**QUELLENAUSZUG**
#####

Erwartungsgemäß heißt der neue Parteivorsitzende der CDU seit dem 16. Januar 2021 Armin Laschet. Das Wahlergebnis der 1.001 Parteitags-Delegierten zugunsten Laschets (521 Stimmen) gibt, wie schon bei der Wahl von Annegret Kramp-Karrenbauer im Dezember 2018, die Kräfteverhältnisse unter den Funktionären der CDU eindrücklich wieder: etwas mehr als die Hälfte steht für die Weiterführung des seit 2005 von Angela Merkel eingeschlagenen Kurses einer „Modernisierung“ der Partei durch die schrittweise Aufgabe liberal-konservativer und die Übernahme sozialdemokratischer und grüner Positionen. Dieser Prozess soll auf Wunsch auch der neuen Parteiführung erstmals in eine Große Koalition (GroKo) mit den Grünen im Bund führen, nachdem sich die GroKo mit der SPD inzwischen verbraucht hat. Damit kommt die CDU-Führung einem Ziel näher, das Laschet schon ab Mitte der 1990er Jahre zusammen mit einigen weiteren Parteigenossen, zu denen auch der dritte Kandidat für den Parteivorsitz Norbert Röttgen gehörte, mit Hilfe eines als „Pizza-Connection“ betitelten, informellen Gesprächskreises mit einigen Vertretern der Grünen mittel- bis langfristig ins Auge gefasst hatte.
Die Mehrheitsverhältnisse innerhalb des Funktionär-Corps und der Mitgliederschaft der CDU sind offenkundig keineswegs deckungsgleich und zeugen von innerparteilichen Spannungsverhältnissen, die, wie vor Corona, jederzeit neu aufbrechen können. Mit der Wahl Laschets zum Parteivorsitzenden stehen viele Mitglieder wie auch einzelne Funktionäre der CDU, die zum Beispiel für eine restriktivere Asyl- und Migrationspolitik, für eine Begrenzung des Sozialstaats, gegen die weitere Vergemeinschaftung von Schulden in der EU, gegen die Einführung der Gender-Sprache an Universitäten und in Behörden, für die Beibehaltung des Begriffs Rasse im Grundgesetz und für eine Rückkehr zur Atomkraft sind, vor der Frage, wie sich solche Positionen mit einer Parteiführung erreichen lassen sollen, deren Ziel offenkundig eine GroKo mit den Grünen ist, selbst wenn sie das aus wahltaktischen Gründen im Wahlkampf vermutlich bestreiten wird. Die Entfremdung zwischen dem liberal-konservativen Teil der CDU und deren Führung wird vor diesem Hintergrund weiter zunehmen.

#####

(Gespeicherte Einträge des Datensatzes)
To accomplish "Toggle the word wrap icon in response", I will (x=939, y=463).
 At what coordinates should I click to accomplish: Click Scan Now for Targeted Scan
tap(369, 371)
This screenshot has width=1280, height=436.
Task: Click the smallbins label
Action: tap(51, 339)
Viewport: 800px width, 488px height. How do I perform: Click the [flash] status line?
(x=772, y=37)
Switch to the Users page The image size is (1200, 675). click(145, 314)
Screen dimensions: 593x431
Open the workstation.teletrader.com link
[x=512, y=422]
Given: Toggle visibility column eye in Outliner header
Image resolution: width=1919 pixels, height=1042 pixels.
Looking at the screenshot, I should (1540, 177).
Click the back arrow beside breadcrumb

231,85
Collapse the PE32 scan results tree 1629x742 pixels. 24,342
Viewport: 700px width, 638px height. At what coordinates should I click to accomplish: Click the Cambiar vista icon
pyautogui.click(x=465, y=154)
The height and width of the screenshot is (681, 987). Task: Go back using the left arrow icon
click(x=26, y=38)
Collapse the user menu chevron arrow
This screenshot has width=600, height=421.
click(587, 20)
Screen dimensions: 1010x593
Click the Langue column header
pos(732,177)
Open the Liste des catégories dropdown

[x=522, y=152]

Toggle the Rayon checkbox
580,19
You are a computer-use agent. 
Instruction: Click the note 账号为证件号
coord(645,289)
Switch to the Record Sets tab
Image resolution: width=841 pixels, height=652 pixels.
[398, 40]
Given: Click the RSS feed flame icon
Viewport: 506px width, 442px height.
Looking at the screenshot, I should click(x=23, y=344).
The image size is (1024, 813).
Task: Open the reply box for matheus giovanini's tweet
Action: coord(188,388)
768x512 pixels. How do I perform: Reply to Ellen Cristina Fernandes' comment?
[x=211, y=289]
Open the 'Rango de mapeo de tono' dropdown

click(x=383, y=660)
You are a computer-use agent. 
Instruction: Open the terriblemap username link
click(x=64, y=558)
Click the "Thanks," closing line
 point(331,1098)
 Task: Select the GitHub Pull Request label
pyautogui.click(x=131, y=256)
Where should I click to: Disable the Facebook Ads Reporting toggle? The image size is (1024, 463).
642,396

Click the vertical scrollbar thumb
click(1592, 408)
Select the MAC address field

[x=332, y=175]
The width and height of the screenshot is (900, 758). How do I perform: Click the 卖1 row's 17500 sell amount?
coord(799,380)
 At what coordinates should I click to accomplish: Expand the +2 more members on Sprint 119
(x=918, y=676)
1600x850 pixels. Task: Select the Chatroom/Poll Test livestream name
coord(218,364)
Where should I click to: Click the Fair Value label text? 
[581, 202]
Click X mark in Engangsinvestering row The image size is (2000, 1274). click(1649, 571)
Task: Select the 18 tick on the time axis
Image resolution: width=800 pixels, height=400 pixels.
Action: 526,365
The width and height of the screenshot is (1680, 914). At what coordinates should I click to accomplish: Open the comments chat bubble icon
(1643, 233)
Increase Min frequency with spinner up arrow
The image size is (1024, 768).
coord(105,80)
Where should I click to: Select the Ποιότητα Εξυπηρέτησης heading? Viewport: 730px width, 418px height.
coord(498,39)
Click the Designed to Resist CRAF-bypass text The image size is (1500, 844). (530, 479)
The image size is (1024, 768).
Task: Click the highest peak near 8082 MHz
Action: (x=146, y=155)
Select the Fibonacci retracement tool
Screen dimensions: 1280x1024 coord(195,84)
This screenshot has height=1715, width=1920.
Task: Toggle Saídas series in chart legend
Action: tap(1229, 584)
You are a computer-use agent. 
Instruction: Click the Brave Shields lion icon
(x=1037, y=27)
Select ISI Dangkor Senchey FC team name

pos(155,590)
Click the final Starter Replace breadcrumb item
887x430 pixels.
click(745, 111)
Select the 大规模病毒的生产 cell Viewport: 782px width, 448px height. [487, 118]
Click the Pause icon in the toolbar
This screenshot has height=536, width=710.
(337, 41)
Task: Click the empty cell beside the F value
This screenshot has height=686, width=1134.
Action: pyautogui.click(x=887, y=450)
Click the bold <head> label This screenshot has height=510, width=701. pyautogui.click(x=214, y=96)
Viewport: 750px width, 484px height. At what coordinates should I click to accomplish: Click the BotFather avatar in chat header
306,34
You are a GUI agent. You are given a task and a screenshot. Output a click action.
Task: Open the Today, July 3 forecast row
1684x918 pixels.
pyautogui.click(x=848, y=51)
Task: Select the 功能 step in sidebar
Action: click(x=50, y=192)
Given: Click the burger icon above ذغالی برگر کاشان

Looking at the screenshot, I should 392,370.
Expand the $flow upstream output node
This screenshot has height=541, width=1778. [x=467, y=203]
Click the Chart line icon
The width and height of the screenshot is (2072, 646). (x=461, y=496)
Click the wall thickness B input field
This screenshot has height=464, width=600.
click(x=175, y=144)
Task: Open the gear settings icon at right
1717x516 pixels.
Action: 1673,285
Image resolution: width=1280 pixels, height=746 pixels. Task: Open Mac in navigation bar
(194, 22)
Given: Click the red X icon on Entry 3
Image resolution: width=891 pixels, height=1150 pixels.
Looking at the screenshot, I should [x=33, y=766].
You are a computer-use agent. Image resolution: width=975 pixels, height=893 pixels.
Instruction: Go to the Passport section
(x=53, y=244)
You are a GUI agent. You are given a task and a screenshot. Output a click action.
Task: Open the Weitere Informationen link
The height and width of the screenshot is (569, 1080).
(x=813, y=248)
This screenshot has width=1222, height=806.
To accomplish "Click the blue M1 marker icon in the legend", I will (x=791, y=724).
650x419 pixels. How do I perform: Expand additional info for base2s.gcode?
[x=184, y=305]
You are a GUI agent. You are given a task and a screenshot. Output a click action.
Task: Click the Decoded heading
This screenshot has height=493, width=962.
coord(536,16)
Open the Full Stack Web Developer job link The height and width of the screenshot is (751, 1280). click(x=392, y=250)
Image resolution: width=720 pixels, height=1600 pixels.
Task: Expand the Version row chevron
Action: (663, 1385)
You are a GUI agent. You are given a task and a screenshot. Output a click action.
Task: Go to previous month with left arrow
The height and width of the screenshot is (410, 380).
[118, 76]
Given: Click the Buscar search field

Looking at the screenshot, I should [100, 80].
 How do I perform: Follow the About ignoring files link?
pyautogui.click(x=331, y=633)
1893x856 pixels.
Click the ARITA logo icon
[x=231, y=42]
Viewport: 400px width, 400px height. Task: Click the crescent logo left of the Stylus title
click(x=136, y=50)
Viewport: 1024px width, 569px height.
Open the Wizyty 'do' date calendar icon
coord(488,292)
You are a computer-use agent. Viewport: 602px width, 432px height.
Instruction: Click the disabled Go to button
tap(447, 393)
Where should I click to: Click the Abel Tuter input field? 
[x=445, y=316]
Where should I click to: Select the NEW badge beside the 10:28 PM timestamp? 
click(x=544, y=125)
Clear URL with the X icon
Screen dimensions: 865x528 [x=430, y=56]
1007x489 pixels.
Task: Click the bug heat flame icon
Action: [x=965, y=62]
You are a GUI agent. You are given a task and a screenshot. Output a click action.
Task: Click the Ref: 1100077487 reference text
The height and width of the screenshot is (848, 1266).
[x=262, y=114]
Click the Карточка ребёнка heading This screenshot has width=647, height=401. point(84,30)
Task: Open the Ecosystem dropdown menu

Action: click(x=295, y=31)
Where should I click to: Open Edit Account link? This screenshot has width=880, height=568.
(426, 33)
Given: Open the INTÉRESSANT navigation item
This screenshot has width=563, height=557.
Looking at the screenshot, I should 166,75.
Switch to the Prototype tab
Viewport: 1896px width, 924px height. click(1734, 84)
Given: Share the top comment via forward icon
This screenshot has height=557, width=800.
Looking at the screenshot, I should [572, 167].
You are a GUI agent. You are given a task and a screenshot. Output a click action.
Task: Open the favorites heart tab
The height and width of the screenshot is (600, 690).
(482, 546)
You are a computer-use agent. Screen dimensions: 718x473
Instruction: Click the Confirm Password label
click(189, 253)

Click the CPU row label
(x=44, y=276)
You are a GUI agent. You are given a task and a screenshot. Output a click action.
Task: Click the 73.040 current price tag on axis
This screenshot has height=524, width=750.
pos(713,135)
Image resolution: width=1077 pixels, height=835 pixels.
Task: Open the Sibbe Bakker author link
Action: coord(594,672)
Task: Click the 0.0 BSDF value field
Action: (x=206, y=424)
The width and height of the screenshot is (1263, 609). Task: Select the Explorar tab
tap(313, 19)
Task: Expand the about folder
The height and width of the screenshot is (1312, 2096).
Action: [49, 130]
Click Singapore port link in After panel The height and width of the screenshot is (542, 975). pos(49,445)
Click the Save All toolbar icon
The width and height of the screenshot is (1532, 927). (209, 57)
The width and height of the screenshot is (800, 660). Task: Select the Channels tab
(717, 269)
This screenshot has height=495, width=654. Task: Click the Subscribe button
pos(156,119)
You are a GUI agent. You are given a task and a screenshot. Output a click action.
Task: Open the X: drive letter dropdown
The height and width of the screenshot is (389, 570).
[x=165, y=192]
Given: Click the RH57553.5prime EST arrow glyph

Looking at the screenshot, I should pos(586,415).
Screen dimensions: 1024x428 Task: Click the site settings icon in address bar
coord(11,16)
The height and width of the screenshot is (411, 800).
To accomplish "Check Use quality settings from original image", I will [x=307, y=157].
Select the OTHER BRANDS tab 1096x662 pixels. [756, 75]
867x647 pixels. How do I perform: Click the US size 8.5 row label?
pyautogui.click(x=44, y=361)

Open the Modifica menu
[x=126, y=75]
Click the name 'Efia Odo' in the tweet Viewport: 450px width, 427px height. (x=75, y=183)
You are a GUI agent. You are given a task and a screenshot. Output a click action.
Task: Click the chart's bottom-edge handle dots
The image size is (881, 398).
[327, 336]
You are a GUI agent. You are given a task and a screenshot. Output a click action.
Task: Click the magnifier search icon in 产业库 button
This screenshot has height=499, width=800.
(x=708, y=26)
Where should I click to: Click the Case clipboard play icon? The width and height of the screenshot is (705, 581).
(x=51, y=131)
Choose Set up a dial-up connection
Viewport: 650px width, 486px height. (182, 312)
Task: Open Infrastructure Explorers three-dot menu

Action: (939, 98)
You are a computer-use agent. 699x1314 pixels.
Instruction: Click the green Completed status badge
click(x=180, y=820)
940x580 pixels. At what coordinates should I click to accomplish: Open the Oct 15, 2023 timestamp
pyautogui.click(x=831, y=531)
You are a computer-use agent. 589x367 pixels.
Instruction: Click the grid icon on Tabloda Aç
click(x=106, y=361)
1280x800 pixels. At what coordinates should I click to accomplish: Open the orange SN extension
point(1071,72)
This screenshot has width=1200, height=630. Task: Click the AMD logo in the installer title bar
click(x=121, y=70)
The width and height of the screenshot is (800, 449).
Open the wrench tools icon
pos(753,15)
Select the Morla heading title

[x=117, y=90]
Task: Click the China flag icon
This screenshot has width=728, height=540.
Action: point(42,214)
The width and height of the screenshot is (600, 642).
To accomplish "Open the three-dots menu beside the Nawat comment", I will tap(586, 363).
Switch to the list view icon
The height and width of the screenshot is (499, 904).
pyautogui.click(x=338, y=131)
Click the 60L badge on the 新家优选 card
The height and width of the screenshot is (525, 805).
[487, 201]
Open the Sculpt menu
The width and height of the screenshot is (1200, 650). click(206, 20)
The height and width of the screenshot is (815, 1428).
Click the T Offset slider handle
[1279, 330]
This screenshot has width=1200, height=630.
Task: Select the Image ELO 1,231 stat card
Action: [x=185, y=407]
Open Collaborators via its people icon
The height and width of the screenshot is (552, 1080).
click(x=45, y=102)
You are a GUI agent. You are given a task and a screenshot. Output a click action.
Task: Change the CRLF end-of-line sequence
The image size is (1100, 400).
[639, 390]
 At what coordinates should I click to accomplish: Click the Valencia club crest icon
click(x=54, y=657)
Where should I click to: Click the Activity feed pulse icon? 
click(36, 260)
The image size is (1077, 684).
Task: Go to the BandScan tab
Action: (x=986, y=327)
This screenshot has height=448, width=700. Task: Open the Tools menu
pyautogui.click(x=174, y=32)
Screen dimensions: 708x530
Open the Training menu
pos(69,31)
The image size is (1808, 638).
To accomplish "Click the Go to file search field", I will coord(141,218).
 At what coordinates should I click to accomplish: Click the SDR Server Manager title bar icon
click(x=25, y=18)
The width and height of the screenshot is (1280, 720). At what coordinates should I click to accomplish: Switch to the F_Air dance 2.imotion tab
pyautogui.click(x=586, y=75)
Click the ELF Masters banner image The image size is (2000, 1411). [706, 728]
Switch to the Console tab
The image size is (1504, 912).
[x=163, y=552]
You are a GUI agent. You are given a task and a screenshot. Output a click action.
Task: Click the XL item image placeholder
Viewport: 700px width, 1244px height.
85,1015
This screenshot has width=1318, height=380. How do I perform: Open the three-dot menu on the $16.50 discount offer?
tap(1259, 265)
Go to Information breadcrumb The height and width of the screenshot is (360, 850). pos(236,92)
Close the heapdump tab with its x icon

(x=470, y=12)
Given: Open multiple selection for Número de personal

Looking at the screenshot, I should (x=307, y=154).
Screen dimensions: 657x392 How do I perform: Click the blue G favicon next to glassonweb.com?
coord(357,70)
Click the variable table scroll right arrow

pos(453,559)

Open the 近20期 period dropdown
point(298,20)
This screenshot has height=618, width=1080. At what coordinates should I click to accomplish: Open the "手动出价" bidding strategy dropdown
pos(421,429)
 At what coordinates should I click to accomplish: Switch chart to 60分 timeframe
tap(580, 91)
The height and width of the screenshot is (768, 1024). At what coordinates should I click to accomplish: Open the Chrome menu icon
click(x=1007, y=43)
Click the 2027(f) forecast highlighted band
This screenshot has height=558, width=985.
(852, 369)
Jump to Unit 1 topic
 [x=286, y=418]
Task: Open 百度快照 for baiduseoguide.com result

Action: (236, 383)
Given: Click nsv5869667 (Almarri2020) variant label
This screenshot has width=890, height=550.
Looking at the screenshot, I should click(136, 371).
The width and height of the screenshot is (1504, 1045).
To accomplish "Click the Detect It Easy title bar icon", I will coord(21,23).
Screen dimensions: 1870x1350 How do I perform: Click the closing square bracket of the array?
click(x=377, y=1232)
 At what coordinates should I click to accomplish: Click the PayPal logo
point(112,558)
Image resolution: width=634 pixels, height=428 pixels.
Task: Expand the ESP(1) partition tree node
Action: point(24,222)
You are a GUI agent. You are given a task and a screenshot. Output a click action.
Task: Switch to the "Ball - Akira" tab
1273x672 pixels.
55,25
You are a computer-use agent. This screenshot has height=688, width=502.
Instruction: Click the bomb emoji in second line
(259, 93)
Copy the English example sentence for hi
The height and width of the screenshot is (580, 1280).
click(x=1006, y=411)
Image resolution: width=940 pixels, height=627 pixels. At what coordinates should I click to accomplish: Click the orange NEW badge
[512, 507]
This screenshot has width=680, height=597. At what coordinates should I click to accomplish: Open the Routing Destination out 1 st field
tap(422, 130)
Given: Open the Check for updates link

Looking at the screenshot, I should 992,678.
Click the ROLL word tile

#####

**DIE AUFGABE**
Beantworte diese Fragen zum Quellenauszug über den CDU-Parteivorsitz:
(a) Wie viele Stimmen der Parteitags-Delegierten erhielt Armin Laschet?
(b) Welchen Titel trug der informelle Gesprächskreis mit Vertretern der Grünen?
(c) Welchen Begriff im Grundgesetz wollen manche CDU-Mitglieder beibehalten?
Die Einträge werden für die Bearbeitung nicht gebraucht.

**ANTWORTFELD**
(a) 521 Stimmen
(b) „Pizza-Connection“
(c) Den Begriff Rasse